• Records for the task
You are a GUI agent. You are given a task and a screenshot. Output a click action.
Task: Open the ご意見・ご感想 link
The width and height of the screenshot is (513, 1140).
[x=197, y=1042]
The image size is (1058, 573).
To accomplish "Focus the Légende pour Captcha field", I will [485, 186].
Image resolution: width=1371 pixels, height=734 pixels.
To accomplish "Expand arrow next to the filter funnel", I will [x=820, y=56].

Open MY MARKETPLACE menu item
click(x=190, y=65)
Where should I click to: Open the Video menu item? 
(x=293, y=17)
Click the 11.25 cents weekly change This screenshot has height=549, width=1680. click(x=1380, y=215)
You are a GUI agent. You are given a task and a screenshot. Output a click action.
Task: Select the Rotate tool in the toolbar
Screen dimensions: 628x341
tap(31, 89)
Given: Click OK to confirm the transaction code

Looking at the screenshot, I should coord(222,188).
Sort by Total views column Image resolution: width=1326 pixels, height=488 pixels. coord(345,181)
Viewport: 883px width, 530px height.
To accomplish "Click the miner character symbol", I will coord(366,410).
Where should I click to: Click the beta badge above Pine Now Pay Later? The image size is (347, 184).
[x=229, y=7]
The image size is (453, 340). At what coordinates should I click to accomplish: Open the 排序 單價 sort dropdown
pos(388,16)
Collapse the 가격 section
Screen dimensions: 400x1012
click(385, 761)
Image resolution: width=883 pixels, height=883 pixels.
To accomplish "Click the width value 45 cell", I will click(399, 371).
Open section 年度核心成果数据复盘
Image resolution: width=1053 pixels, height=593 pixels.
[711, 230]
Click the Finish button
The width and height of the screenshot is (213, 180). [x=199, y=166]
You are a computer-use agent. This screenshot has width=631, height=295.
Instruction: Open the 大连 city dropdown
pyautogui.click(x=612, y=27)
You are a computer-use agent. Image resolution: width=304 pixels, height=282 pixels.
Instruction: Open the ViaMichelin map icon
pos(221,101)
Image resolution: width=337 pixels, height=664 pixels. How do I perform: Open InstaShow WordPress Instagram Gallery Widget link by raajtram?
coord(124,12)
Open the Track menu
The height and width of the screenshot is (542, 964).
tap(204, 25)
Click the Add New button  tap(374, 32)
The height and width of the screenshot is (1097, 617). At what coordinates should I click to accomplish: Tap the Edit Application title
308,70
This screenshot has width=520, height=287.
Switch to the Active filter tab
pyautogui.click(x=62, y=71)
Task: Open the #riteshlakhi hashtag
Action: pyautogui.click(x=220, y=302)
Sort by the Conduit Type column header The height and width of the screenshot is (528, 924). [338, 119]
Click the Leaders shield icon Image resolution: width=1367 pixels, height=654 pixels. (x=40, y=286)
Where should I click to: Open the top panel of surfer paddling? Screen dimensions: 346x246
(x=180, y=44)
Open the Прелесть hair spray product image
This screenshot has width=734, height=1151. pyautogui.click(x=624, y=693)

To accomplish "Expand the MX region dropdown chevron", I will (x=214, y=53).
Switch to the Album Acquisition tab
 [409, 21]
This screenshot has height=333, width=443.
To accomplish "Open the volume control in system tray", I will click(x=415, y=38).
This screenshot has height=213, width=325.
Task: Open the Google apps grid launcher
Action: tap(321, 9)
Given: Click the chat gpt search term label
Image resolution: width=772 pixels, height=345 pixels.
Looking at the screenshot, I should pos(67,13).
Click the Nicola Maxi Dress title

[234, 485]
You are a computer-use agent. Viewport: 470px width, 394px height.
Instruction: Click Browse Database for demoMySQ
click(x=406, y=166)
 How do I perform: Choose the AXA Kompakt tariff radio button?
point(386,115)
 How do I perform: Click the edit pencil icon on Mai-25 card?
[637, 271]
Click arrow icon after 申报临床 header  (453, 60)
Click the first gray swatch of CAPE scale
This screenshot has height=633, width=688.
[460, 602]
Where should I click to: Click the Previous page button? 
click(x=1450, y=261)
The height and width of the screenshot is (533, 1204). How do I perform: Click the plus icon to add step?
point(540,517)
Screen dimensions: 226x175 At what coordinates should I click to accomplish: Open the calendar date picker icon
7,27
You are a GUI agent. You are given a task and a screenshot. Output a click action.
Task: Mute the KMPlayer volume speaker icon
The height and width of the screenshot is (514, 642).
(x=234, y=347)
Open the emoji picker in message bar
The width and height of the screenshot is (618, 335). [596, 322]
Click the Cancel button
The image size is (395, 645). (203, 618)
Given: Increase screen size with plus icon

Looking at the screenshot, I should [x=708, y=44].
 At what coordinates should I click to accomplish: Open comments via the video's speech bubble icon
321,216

• Task directions
The expected output is every line of the records in which the string "Expand" appears.

• Exercise response
To accomplish "Expand arrow next to the filter funnel", I will [x=820, y=56].
To accomplish "Expand the MX region dropdown chevron", I will (x=214, y=53).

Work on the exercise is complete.